New fiscal policy for 2021 by the Ministry of Finance suggests two drastic measures with the negative influence upon the local autonomy and local budgets
- Imposing the ceilings on local taxes
- Eliminating certain local taxes all together
This decision raises rather many questions related both to the nature of such a measure in itself and to its financial justification
- Why doing it during the pandemic crisis? When local governments are in the first line of COVID response after doctors and when their competencies have drastically increased, while the tax collections have significantly diminished?
- Why doing it after all the resolutions and recommendations of the Congress of Local and Regional Authorities of the Council of Europe, after the Road map signed between the Congress, CALM and the government with now the second Road Map to follow up on the under accomplishments of the first one and after the Congress Recommendation 436, all of which explicitly advance the fiscal decentralization as one of the key priorities and accepted national commitment? What kind of decentralization and what kind of local autonomy is that?
- Why doing it after the explicit ruling of the Moldovan Constitutional Court from 2014 against imposing ceilings on local taxes and thus risking not just administrative procedures for not complying with Constitutional Court decision, but potentially even legal charges for the very fact of trying to do so?

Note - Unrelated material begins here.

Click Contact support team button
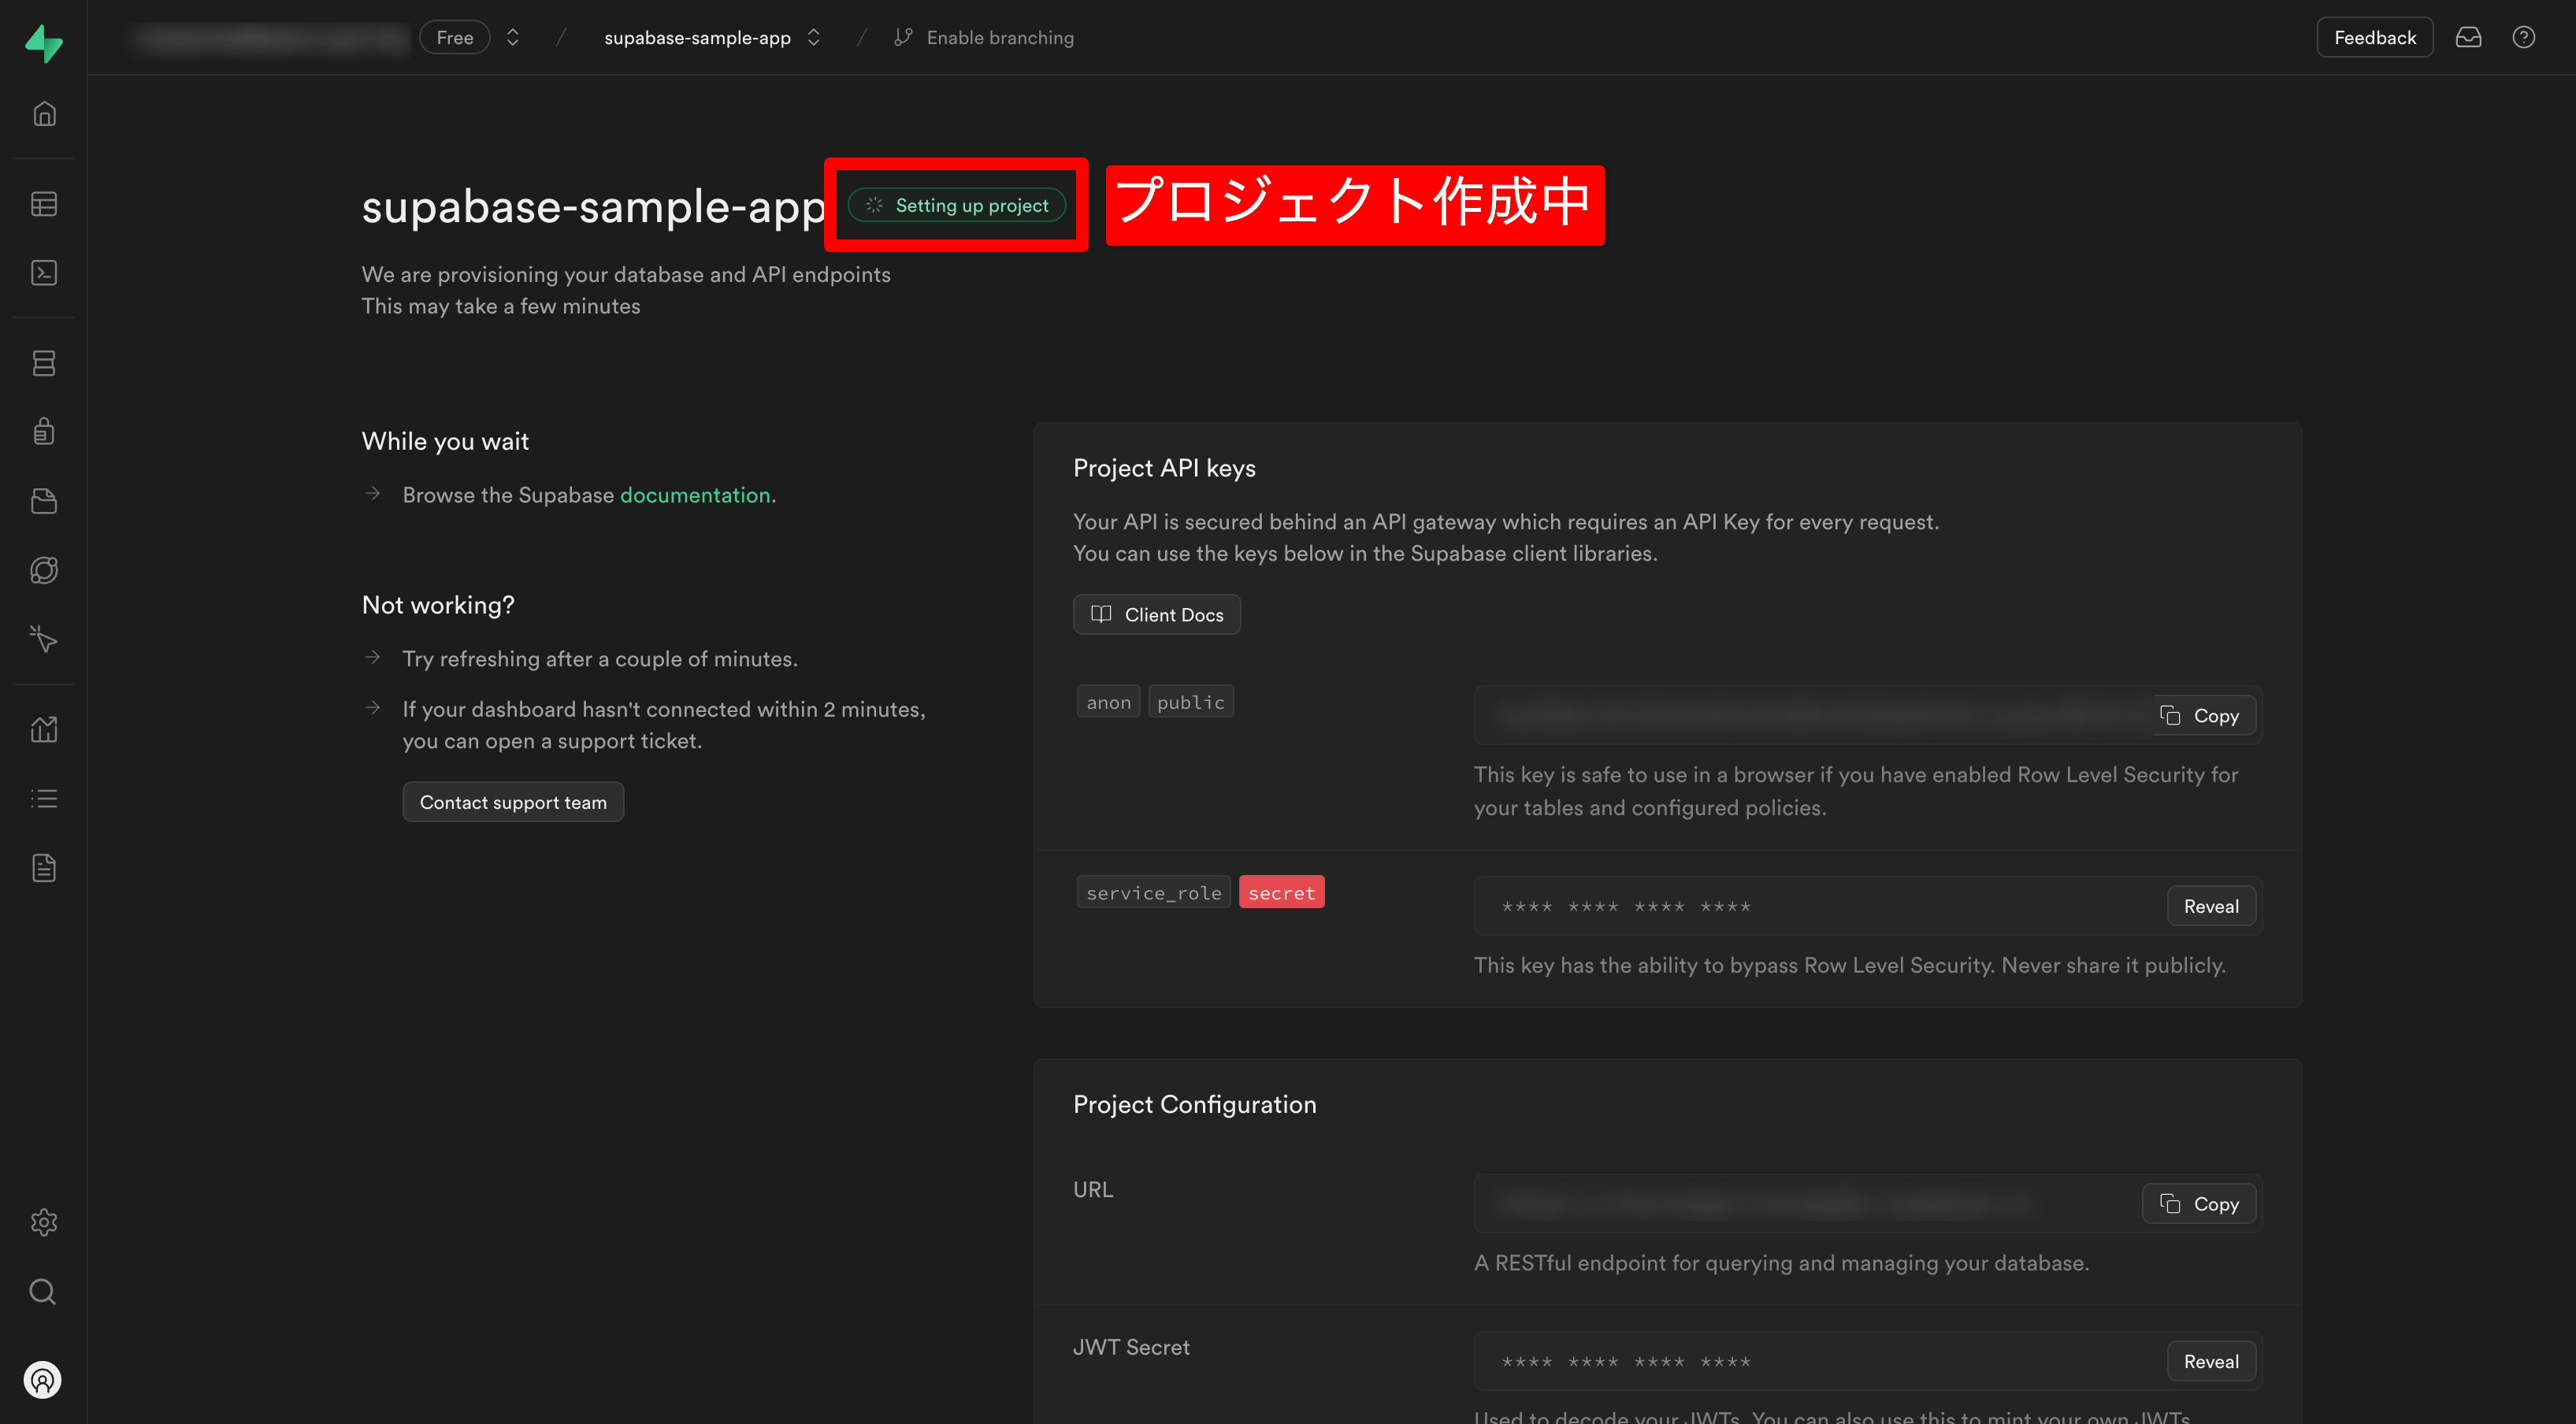Image resolution: width=2576 pixels, height=1424 pixels. (x=512, y=802)
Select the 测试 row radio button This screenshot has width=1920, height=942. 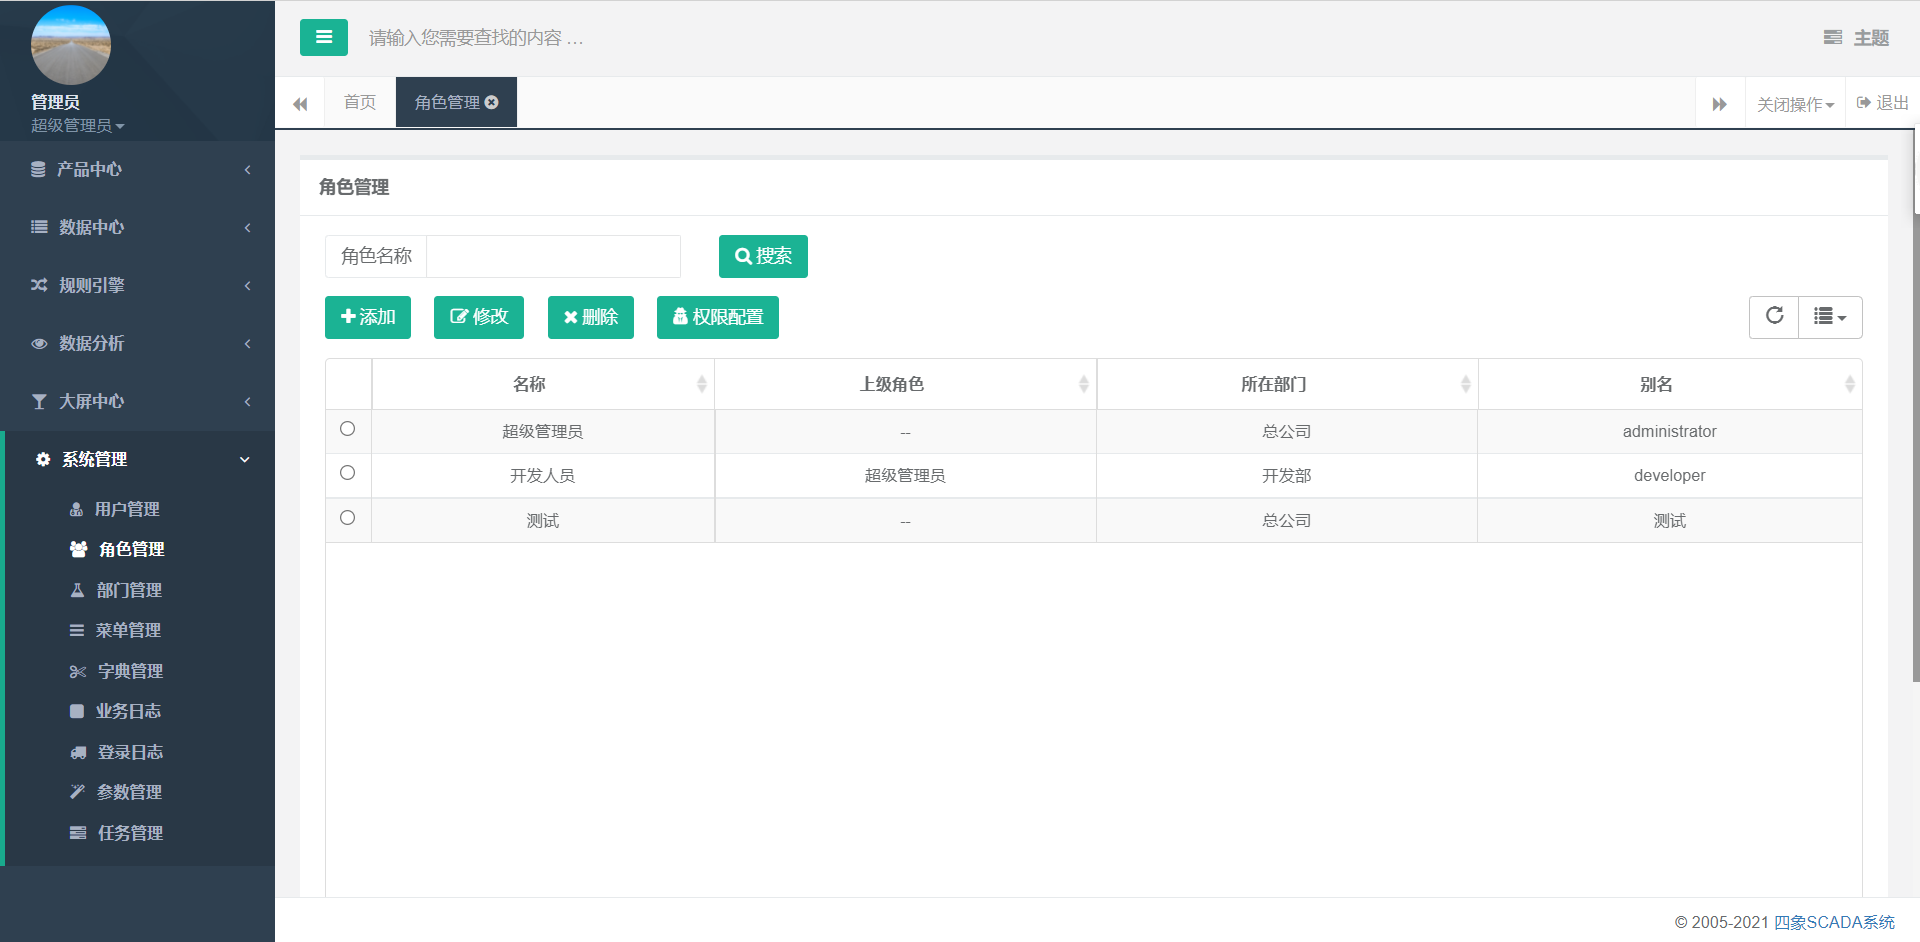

- What are the foundations for such a decision? Were carried out any analysis of the real situation? Was business suffocating under the pressure of local taxes? Not under the pressure of national taxes and regulatory practices about which the entire business is permanently complaining and Moldova is being permanently reduced in its ranking of the business climate and of doing business?
- Why doing it when local taxes are rather competitive between the communities especially comparatively with the national taxes which are totally monopolistic and exclusive? When local governments are extra cautious and probably excessively conservative in local fiscal policies being bound by the huge downward pressure upon taxation on behalf of the population?
- Where is the predictability of local budgets in that case? Quite often central authorities mention predictability of business planning, but never about the extreme difficulties which local governments are facing in predictability of local budgets especially during the pandemic crisis?
- Why many of the central governments in Moldova coming to power and not fully understanding the nature of local democracy and local autonomy are starting from the scratch and are always trying to diminish local budgets and touch upon the local revenues? Are those revenues that huge and represent the key problem in the country? As this is already a fourth attempt of introducing the tax ceilings in the very recent past while several of those have finalized with the huge losses for local governments which afterwards when ceilings were declared unconstitutional nobody did recuperate for them?
- What is the motivation and the source of such a decision? Large business as many experts affirm? Or simply misunderstanding of the realities? Or total disrespect of the local autonomy, which among other things is an express pan-European value and a matter of international commitment of the Republic of Moldova based on the European Charter of local self-government fully approved by the country in 1998?